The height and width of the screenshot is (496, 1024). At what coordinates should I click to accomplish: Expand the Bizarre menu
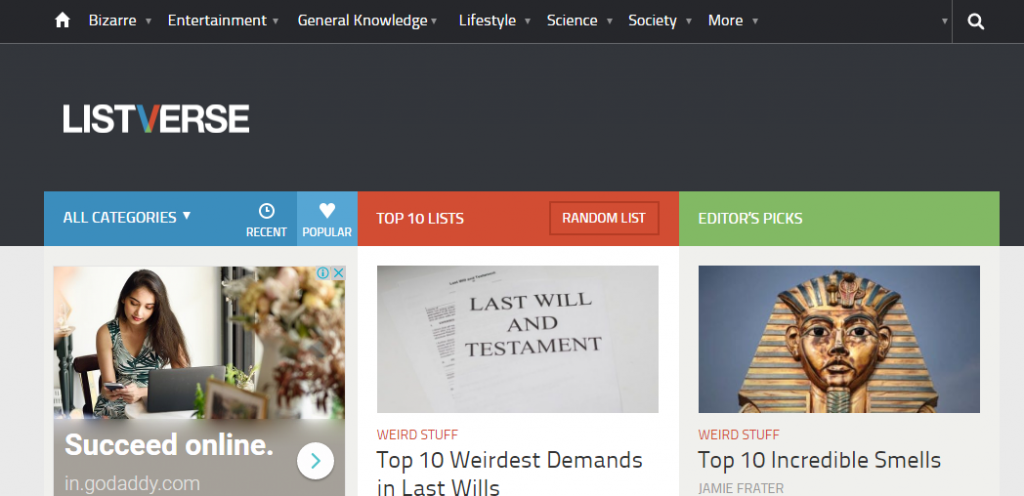(119, 21)
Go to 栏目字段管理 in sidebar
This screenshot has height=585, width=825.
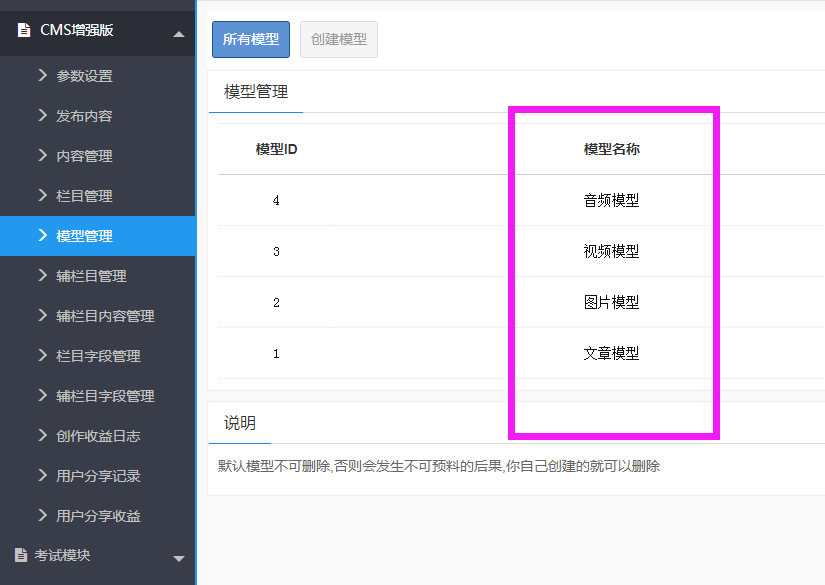[x=98, y=356]
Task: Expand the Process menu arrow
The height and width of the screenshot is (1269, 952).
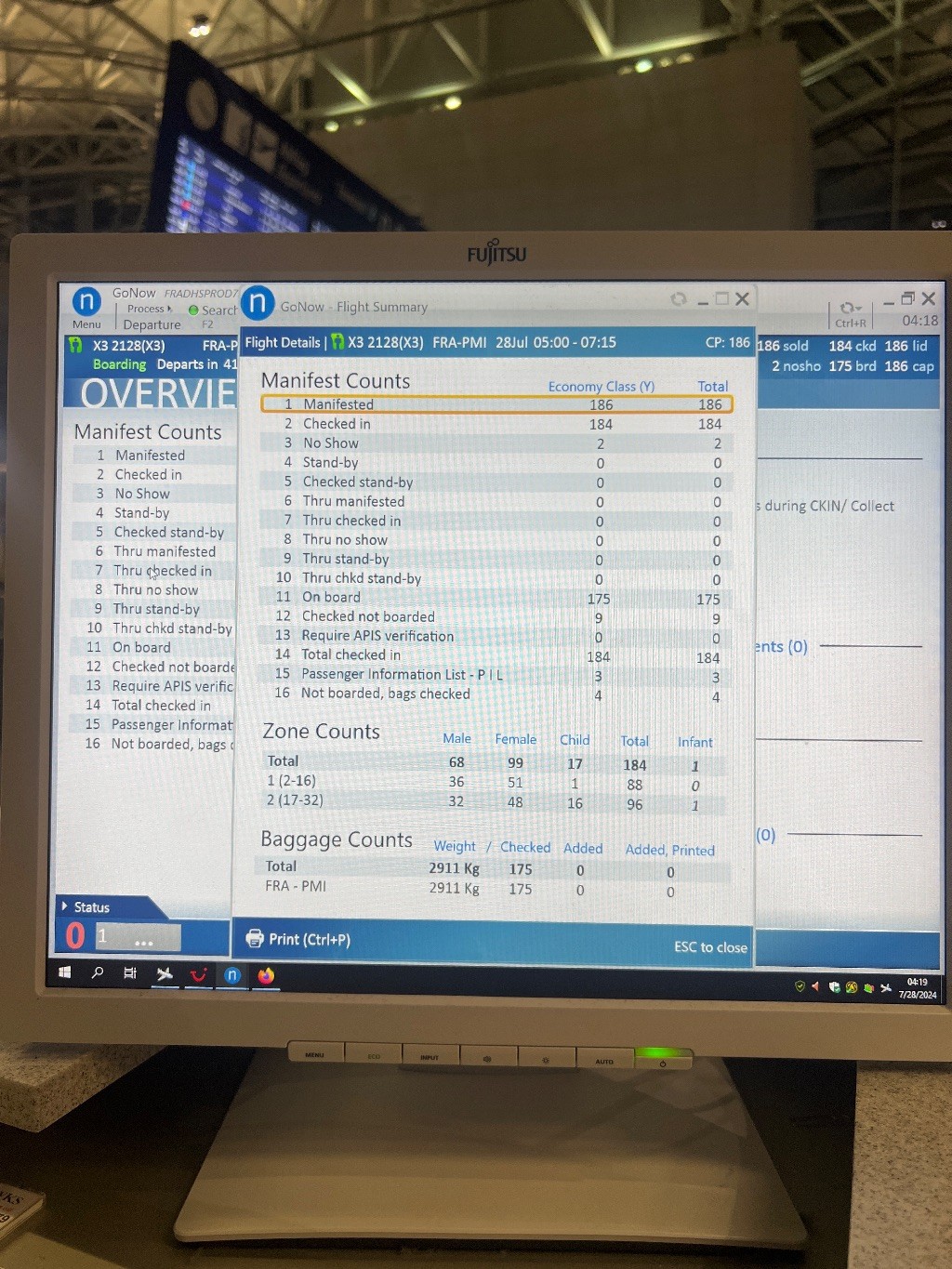Action: 169,309
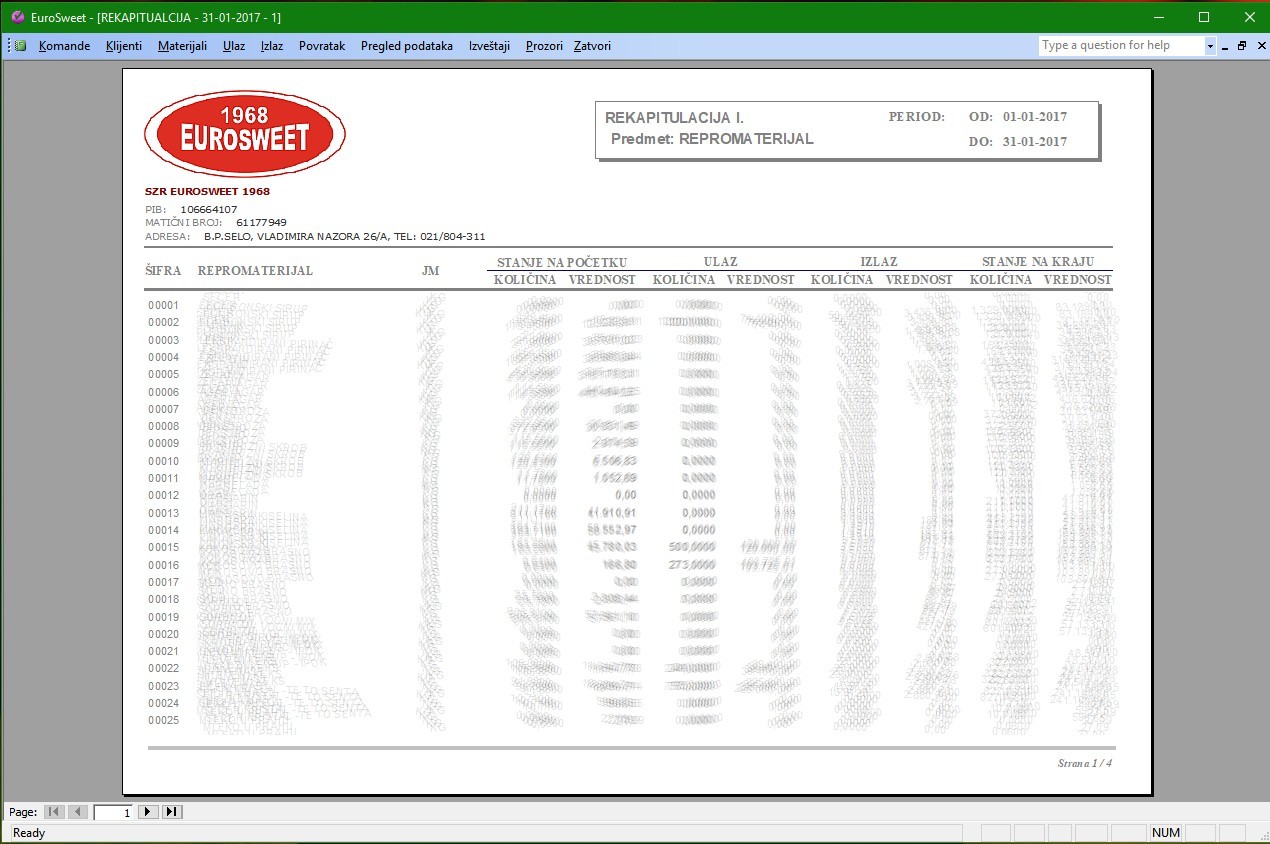The image size is (1270, 844).
Task: Jump to the last report page
Action: pos(172,812)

....

• _EXERCISE GOAL_
Repeat all entries exactly, pictures excluded.

• _OUTPUT FOR THIS TASK_
The height and width of the screenshot is (496, 1024). At what coordinates should I click to accomplish: Expand the Bizarre menu
(119, 21)
Go to 栏目字段管理 in sidebar
This screenshot has height=585, width=825.
[x=98, y=356]
Task: Expand the Process menu arrow
The height and width of the screenshot is (1269, 952).
Action: 169,309
The image size is (1270, 844).
Task: Jump to the last report page
Action: pos(172,812)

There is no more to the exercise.